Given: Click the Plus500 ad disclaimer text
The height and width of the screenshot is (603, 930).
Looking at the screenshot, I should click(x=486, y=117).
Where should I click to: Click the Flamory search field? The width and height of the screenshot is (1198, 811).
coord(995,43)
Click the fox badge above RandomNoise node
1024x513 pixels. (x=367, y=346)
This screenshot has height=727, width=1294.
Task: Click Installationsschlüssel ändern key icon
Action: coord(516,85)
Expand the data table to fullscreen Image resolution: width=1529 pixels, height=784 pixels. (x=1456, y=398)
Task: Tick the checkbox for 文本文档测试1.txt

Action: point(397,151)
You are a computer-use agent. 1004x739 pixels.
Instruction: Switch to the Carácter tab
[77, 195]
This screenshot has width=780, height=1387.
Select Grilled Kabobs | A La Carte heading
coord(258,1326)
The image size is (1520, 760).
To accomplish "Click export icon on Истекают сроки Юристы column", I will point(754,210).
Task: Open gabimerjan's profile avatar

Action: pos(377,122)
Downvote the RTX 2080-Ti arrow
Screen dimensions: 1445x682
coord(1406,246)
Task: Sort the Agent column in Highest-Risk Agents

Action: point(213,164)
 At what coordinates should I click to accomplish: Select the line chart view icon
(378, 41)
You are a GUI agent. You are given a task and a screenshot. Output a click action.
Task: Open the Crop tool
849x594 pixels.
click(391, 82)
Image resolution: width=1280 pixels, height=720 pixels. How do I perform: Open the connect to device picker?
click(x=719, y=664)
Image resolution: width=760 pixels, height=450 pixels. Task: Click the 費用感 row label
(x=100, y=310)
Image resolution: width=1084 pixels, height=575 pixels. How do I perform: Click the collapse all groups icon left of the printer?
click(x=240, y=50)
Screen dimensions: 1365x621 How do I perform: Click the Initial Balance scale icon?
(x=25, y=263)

* * * * *

◆ Schriftelijke opgave
Hernoem alsjeblieft "Crop" in het materiaal hierboven tot "Trim" en geef het hele materiaal opnieuw weer, verder ongewijzigd.

◆ Het antwoord
Given: Click the Plus500 ad disclaimer text
The height and width of the screenshot is (603, 930).
Looking at the screenshot, I should click(x=486, y=117).
Where should I click to: Click the Flamory search field? The width and height of the screenshot is (1198, 811).
coord(995,43)
Click the fox badge above RandomNoise node
1024x513 pixels. (x=367, y=346)
This screenshot has height=727, width=1294.
Task: Click Installationsschlüssel ändern key icon
Action: coord(516,85)
Expand the data table to fullscreen Image resolution: width=1529 pixels, height=784 pixels. (x=1456, y=398)
Task: Tick the checkbox for 文本文档测试1.txt

Action: point(397,151)
You are a computer-use agent. 1004x739 pixels.
Instruction: Switch to the Carácter tab
[77, 195]
This screenshot has width=780, height=1387.
Select Grilled Kabobs | A La Carte heading
coord(258,1326)
The image size is (1520, 760).
To accomplish "Click export icon on Истекают сроки Юристы column", I will point(754,210).
Task: Open gabimerjan's profile avatar

Action: pos(377,122)
Downvote the RTX 2080-Ti arrow
Screen dimensions: 1445x682
coord(1406,246)
Task: Sort the Agent column in Highest-Risk Agents

Action: point(213,164)
 At what coordinates should I click to accomplish: Select the line chart view icon
(378, 41)
You are a GUI agent. You are given a task and a screenshot. Output a click action.
Task: Open the Trim tool
849x594 pixels.
click(391, 82)
Image resolution: width=1280 pixels, height=720 pixels. How do I perform: Open the connect to device picker?
click(x=719, y=664)
Image resolution: width=760 pixels, height=450 pixels. Task: Click the 費用感 row label
(x=100, y=310)
Image resolution: width=1084 pixels, height=575 pixels. How do I perform: Click the collapse all groups icon left of the printer?
click(x=240, y=50)
Screen dimensions: 1365x621 How do I perform: Click the Initial Balance scale icon?
(x=25, y=263)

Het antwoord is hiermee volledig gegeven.